**Activity:**
All lines that hold the string "gear" should be copied. Find them in the listing below.
--
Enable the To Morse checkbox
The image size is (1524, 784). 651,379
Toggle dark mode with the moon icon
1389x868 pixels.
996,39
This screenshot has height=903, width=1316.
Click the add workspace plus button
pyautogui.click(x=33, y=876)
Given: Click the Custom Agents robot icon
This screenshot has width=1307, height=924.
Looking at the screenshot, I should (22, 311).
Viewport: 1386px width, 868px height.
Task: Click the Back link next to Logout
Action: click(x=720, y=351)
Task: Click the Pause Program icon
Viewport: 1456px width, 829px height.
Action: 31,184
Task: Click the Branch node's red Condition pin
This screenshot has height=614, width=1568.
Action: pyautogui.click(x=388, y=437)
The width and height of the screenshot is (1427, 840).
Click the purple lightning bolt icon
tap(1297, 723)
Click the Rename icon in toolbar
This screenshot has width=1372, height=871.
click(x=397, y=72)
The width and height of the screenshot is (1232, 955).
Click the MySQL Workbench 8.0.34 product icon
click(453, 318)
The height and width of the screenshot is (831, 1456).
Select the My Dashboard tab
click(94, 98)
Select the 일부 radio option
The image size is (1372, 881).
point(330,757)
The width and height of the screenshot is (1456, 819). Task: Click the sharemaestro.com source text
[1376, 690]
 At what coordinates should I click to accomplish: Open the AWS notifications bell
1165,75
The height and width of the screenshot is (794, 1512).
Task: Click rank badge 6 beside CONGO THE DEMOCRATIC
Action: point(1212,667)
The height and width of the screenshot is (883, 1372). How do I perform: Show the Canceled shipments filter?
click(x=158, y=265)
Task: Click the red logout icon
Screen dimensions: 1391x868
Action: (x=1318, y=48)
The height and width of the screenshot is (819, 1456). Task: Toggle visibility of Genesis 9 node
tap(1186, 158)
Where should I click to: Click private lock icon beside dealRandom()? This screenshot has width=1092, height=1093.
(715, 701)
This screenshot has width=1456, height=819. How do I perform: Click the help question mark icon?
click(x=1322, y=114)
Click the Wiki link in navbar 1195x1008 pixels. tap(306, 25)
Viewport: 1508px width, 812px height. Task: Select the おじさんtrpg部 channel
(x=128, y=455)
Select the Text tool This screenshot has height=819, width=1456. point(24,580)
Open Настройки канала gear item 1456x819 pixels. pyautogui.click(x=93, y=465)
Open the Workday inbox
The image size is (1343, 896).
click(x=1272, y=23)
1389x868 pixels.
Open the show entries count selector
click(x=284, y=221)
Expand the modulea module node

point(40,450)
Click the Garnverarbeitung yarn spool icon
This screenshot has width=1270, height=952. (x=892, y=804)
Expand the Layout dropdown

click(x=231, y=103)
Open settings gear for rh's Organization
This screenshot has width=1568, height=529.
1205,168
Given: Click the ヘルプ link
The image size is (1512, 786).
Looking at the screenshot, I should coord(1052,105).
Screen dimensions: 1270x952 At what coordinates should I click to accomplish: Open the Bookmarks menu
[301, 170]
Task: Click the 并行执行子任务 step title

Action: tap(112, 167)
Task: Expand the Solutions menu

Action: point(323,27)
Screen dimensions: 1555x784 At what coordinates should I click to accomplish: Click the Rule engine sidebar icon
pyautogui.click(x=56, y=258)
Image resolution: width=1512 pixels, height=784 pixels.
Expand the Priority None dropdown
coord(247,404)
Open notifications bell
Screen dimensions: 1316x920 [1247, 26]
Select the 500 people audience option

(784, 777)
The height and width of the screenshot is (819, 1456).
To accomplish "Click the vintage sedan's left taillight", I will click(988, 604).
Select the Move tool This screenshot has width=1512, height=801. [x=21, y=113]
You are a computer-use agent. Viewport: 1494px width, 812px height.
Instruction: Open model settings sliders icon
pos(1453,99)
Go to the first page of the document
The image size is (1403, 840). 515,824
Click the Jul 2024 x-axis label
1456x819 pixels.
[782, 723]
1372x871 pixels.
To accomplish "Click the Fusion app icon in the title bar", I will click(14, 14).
--
**Exercise output:**
Open Настройки канала gear item 1456x819 pixels. pyautogui.click(x=93, y=465)
Open settings gear for rh's Organization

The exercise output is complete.